Le départ

On savait que cela allait arriver. C’est dans l’ordre des choses. Un jour ou l’autre, on allait y être confronté. Forcément. Mais on a beau le savoir, le jour où ça arrive, on n’est pas préparé. On subit le choc. Moi, l’impact a eu lieu quand je suis rentré dans sa chambre une semaine plus tard. J’avais l’habitude du désordre qui vous sautait au visage quand on poussait sa porte. Une porte close à laquelle il fallait frapper plusieurs fois pour avoir une réponse nonchalante ou un vague grognement qui vous donnait ou non, suivant l’heure ou l’humeur, l’autorisation d’y entrer. Dès que l’on poussait la porte, c`était d’abord les effluves sauvages de l’adolescence renfermée qui vous sautaient aux narines et vous piquaient les yeux. Une odeur musquée et pénétrante, comme celle d’une moufette défendant son territoire. Puis, s’incrustait en vous cette vision apocalyptique de vêtements chiffonnés gisant à terre, s’entassant en pile désordonnées sur le lit et sur la chaise ou pendant tristement des cintres cassés et débordant à flot bouillonnant de l’armoire. Sur les étagères incurvées par le poids du désordre, entre les livres et les poupées en porcelaine, trainaient des assiettes et des couverts entassés en équilibre instable avec des reliefs de nourritures séchées. De tiroirs ouverts jaillissaient, pêle-mêle et dans un fatras multicolore, culottes, pantalons, jupes, pull, manteaux, ceintures et teeshirt. Les nôtres, souvent, qu’elle piquait régulièrement à sa mère et à moi-même, même s’ils étaient trop grand pour elle. Je dirais même, surtout s’ils étaient trop grand pour elle. Sur la commode, mille petites choses et objets inutiles s’entassaient et auraient dû logiquement finir dans une poubelle si elle en avait eu une. À la place, gisait un vieux carton à chaussures rempli ras la gueule de choses dont on n’avait pas envie de connaitre la provenance, dont certaines, organiques, avaient largement dépassés la date de péremption.
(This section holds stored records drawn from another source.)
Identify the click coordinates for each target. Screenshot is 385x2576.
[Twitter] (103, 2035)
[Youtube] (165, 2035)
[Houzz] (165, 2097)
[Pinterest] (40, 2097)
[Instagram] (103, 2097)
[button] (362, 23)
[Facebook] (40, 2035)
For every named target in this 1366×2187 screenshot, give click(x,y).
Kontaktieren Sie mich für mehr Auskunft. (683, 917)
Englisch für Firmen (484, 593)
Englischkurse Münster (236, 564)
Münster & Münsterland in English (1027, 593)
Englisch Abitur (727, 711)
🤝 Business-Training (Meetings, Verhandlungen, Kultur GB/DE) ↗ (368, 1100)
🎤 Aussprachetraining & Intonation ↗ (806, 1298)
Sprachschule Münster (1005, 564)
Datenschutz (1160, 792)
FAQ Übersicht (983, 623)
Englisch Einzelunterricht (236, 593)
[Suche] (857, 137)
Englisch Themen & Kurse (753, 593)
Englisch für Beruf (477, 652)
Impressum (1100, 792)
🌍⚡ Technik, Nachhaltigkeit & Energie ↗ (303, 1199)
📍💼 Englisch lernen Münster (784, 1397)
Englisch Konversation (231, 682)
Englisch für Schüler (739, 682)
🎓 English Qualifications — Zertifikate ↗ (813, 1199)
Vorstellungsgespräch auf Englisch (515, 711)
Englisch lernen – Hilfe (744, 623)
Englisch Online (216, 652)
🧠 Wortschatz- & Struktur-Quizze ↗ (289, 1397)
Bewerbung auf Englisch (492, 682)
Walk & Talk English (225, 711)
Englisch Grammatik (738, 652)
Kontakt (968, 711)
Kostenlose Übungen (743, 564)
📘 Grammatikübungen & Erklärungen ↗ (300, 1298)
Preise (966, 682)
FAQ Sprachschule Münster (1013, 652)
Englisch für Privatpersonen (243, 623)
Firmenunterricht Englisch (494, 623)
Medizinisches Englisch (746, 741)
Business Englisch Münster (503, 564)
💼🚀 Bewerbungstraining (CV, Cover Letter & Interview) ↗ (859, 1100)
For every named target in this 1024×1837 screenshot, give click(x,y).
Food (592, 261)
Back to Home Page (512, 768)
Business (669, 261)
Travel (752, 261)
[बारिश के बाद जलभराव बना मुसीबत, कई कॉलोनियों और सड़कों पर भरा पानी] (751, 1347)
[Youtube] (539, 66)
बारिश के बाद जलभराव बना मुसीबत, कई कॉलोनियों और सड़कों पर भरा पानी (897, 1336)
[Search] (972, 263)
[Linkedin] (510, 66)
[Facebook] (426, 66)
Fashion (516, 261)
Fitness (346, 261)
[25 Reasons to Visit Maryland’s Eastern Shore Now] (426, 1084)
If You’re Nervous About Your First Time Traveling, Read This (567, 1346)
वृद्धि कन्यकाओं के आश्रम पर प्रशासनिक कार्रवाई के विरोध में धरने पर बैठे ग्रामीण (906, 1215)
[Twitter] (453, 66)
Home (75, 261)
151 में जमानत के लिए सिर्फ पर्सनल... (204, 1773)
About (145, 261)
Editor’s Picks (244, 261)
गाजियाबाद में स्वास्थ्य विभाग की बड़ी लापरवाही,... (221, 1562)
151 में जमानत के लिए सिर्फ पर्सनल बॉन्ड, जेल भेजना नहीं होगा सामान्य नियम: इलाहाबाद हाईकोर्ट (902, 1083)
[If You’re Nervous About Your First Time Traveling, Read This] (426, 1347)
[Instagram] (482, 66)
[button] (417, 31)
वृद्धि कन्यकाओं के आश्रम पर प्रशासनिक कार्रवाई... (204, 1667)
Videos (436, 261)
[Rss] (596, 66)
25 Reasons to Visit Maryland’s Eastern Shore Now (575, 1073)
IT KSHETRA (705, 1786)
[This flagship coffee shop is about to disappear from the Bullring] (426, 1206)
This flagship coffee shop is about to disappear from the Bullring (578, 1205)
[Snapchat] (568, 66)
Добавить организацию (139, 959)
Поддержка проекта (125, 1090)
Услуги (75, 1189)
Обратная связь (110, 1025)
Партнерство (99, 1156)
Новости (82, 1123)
Sur les murs, s`étalaient, fièrement, mais sans aucun sens de l’esthétisme, les nombreux posters dédicacés d’artistes de tous poils et de vieux films d’horreur en noir et blanc dont elle était férue.

Nous n’avions bien entendu pas le droit de pénétrer son antre quand elle était absente et, faut-il le préciser, interdiction formelle de la ranger ou de la nettoyer. Interdiction que nous bravions parfois quand la nature elle-même proliférait nous obligeant à prendre des mesures sanitaires drastiques.

Mais la vie est ainsi faite, qu’à présent, nous serions prêts à tout donner pour que, l’espace d’un instant, cette chambre – qui était devenue un bureau parfaitement ordonné et lumineux depuis que notre fille nous avait annoncé qu’elle allait vivre en collocation avec son chum et ses amis – retrouve son état primitif.